Grundsatzpositionen

Grundsatzpositionen zum Flughafenausbau und Flugverkehr
(Fassung 03/2005)

1. Keine Fluglärmbündelung über Wohngebiete

2. Entlastung der Nordabflugrouten

3. Erstellen eines Fluglärm-Minderungskonzeptes

4. Schaffung eines Flughafensystems

5. keine neue Landebahn

6. Nachtflugverbot 22:00 - 06:00 Uhr

7. Keine private Nutzung des Flugplatzes Erbenheim

Erläuterungen zu den WIDEMA Grundsatzpositionen 03/2005

Zu Pos. 1 + 2
Die Abflugstrecken TABUM, GOLF und MASIR führen gebündelt über die Wohngebiete von Wicker, Massenheim und Delkenheim. Die Anzahl lauter Fluglärmereignisse > 80 dB(A) ist hier überproportional hoch. Dies sind gesundheitsschädliche Lärmwerte! Es muss ein ausgewogener Lärmlastenausgleich in der Region erfolgen.
Durch die moderne Flugtechnik können Flugzeuge auf den Punkt genau geflogen werden.

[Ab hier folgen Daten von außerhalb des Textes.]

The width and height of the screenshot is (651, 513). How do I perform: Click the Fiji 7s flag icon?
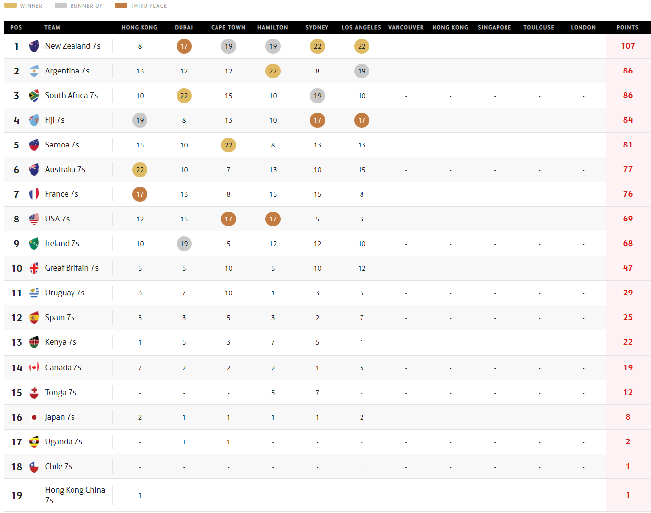(x=34, y=120)
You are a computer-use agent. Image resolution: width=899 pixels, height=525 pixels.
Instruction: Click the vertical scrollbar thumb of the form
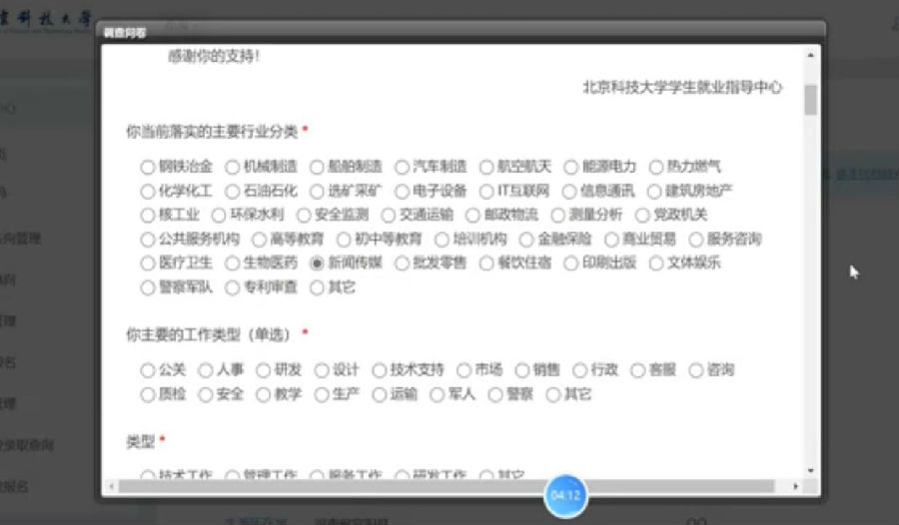coord(811,100)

Insbesondere bei Starts können Wohngebiete weitgehend umflogen werden.
Dadurch bedingte Umwege sind den Fluggesellschaften wirtschaftlich zumutbar.

Zu Pos. 3
Der Fluglärm-Minderungsplan hat zum Ziel durch Optimierung der An- und Abflugverfahren sowie Einführung einer Fluglärm- und Bewegungskontingentierung erkannte Lärm-Brennpunkte zu entlasten. Fluglärm muss ausgewogen verteilt werden. International gebräuchliche lärmmindernde An-, Abflugverfahren und Lärmverteilung müssen auch in Frankfurt eingeführt werden.

Zu Pos. 4
Die Schaffung eines Flughafensystems mit FRA als Mittelpunkt und Satellitenflughäfen im Umkreis ist geboten. Die Zahl der Umsteiger auf FRA muss reduziert werden. Die Verlagerung von Flügen nach FRA-Hahn und oder zu anderen Flughäfen schafft für FRA ausreichende Entlastung für die zentrale Hub-Funktion.
Die Anzahl Flugbewegungen kann auch gesteigert werden durch Optimierung des Betriebs. Durch Verbesserung der An- und Abflugverfahren, durch Freigabe der Startbahn 18 West auch als Landebahn und Einführung der versetzten Landeschwelle auf den Parallel-Bahnen 25 L/R.

Zu Pos. 5
Eine neue Landebahn ermöglicht bei voller Ausnutzung des dann vorhanden Bahnensystems eine Verdoppelung der Anzahl Flugbewegungen gegenüber dem heutigen Stand, das sind dann mehr als 900.000 Fbw/Jahr. Der Ist-Zustand ist bereits untragbar. Die vorhandene und weiter wachsende Siedlungsdichte in der Region verbietet jeglichen Lärm- und Abgaszuwachs. Noch mehr Gesundheitsschäden durch zunehmenden Fluglärm und eine weiter wachsende Luftverschmutzung sind nicht hinnehmbar. Der Schutz der Gesundheit muss vor Profitdenken stehen.

Zu Pos. 6
Ein Nachtflugverbot muss gelten von 22:00 – 06:00 Uhr! Nicht wie von den Fluggesellschaften und Fraport gefordert von 23:00 – 05:00 Uhr. Gesetzliche Regelungen (z.B. die Verkehrslärmschutzverordnung aus 1990 oder die TA Lärm von 1998) sowie eine Reihe höchstrichterlicher Urteile definieren die Nachtzeit einheitlich für den Zeitraum von 22:00 – 6:00 Uhr.
In dieser Zeit muss ein totales Verbot für planmäßige An- und Abflüge bestehen.
Die aus der Nacht verlegten Flüge dürfen nicht in die Tagesrandzeiten verlagert, sondern müssen über den Tag verteilt oder über andere Flughäfen abgewickelt werden.

Zu Pos.7
Die Einbeziehung von Erbenheim würde im hiesigen Ballungsraum die vorhandene Lärm- und Schadstoffbelastung noch mehr vergrößern und ist deshalb abzulehnen. Die bereits heute gemessenen Werte sind nach gesicherten wissenschaftlichen Erkenntnissen gesundheitsschädlich.